## SELECTION:

- - -

Arguments (all keyword, all optional):

t (float)

The time at which to evaluate the steady state. Defaults to the simulation horizon. Must be in [0, T].

e (mapping {varexo: value, …})

Exogenous override. Each key must be a declared varexo.

solver (optional, preset name, default auto)

The nonlinear algorithm for the numerical steady-state solve — auto (default), newton, hybr, lm, kinsol, homotopy, broyden, krylov, df-sane or anderson. Hyphenated names go in a string: solver = "df-sane". Unknown names are rejected when the file is read; availability is checked at solve time. The directive sets the algorithm for every steady-state solve in the run (the terminal anchor and the initial state too), and an explicit solver= / steady_solver= argument on the API or CLI overrides it. See Steady-state solvers.

options (optional, mapping, requires solver)

- - -

## WHAT IS ASKED:
A. Say whether each statement agrees with the steady-state arguments text above. Answer yes or no, and quote the words from the text that decide it.
(i) The argument t defaults to the simulation horizon.
(ii) Unknown solver names are rejected at solve time.
(iii) An explicit solver= argument on the CLI overrides the directive.
B. List every argument that has its own entry in the steady-state arguments text above.
C. Carry the steady-state arguments text above forward from its last line.

## COLLECTED MATERIAL:
- - -

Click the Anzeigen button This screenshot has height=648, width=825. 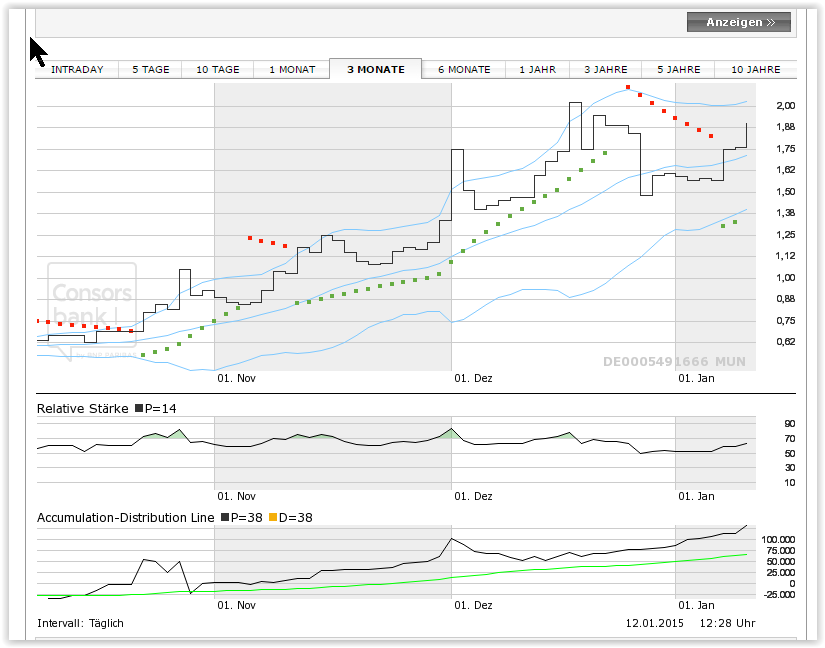(738, 22)
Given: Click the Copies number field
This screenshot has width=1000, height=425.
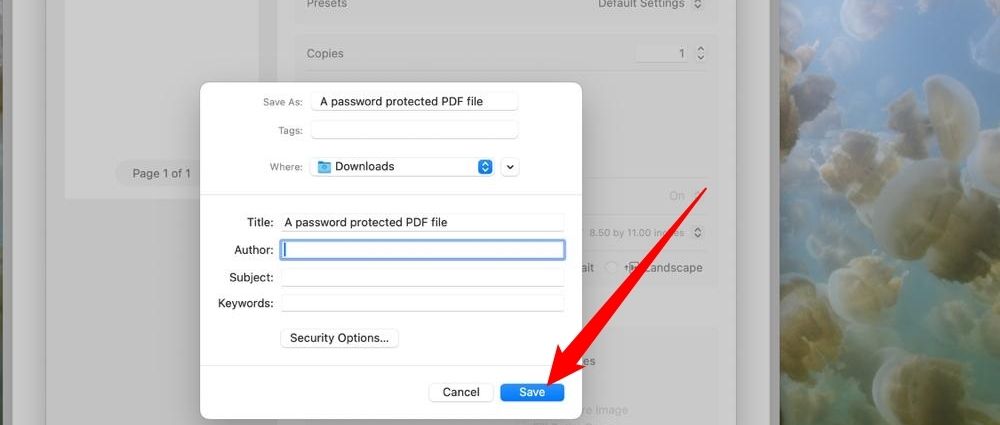Looking at the screenshot, I should [664, 54].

- - -

## ANSWERS:
A.
(i) Yes: "Defaults to the simulation horizon."
(ii) No: "Unknown names are rejected when the file is read"
(iii) Yes: "an explicit solver= / steady_solver= argument on the API or CLI overrides it."

B. t, e, solver, options

C.
Backend-specific options for the chosen solver, e.g. options = {strategy: "picard"} for kinsol or options = {factor: 0.1} for hybr. Values are strings, numbers or bare names. See Steady-state solvers.

The Python API exposes the same calculation through continuo.Model.steady_state().

Note

The general steady_state(var, t=…, e={…}) callable inside model equations (the segment-aware terminal-SS reference described in the design spec) is not yet implemented. Inside initval, steady_state(var) and steady_state(var, e={…}) are honoured; see Initial conditions: initval and initial_guess.